■ Required task ■
Replace "city" with "town" in the records, starting at the line that contains "Task: Click the Montélimar city label" and ending at the end of the records. Reproduce only those lines, with nothing else changed.

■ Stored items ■
========
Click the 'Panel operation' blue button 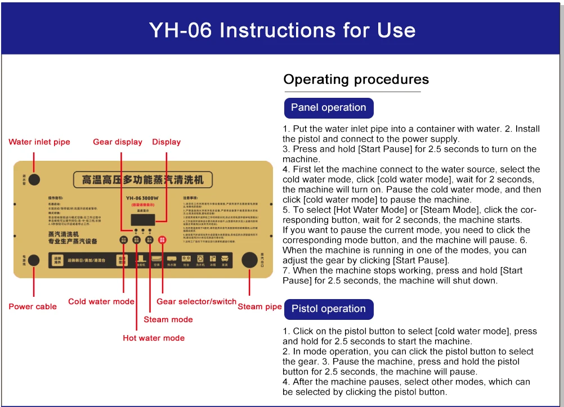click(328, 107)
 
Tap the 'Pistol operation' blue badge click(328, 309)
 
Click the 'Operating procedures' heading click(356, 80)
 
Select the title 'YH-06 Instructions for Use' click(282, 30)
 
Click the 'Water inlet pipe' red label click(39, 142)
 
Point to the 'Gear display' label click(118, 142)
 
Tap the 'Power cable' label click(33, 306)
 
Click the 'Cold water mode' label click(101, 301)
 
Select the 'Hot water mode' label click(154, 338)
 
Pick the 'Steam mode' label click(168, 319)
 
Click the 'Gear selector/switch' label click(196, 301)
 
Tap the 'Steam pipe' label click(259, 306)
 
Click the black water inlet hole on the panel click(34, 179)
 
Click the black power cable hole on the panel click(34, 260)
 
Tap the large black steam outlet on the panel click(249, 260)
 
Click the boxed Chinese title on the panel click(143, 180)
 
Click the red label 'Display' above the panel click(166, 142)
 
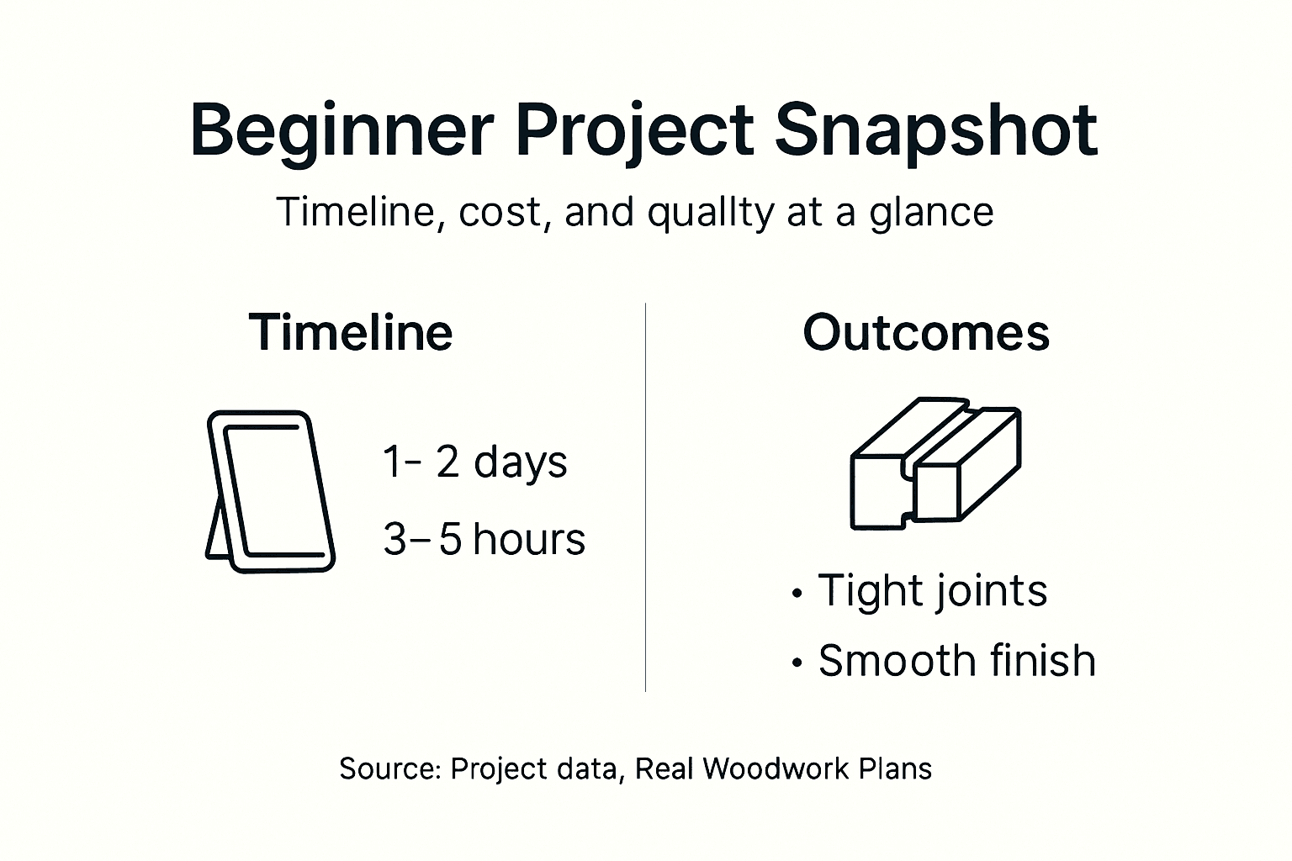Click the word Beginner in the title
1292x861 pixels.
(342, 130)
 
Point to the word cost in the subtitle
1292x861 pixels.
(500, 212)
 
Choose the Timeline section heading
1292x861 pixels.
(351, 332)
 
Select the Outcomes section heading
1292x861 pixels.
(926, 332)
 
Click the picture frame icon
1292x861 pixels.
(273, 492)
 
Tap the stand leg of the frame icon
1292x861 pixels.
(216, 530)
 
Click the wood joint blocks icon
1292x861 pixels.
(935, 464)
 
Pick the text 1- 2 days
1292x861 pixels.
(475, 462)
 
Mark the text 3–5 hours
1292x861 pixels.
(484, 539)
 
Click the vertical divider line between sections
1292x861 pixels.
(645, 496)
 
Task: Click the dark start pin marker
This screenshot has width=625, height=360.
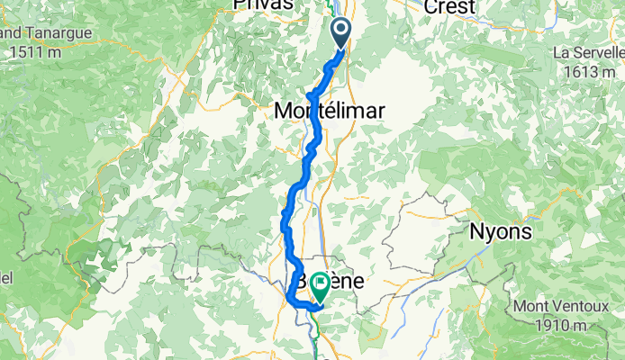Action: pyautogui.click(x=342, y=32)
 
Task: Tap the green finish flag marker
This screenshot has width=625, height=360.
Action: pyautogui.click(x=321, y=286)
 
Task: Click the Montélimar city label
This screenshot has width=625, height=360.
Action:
========
■ Correct output ■
Task: Click the Montélimar town label
This screenshot has width=625, height=360.
Action:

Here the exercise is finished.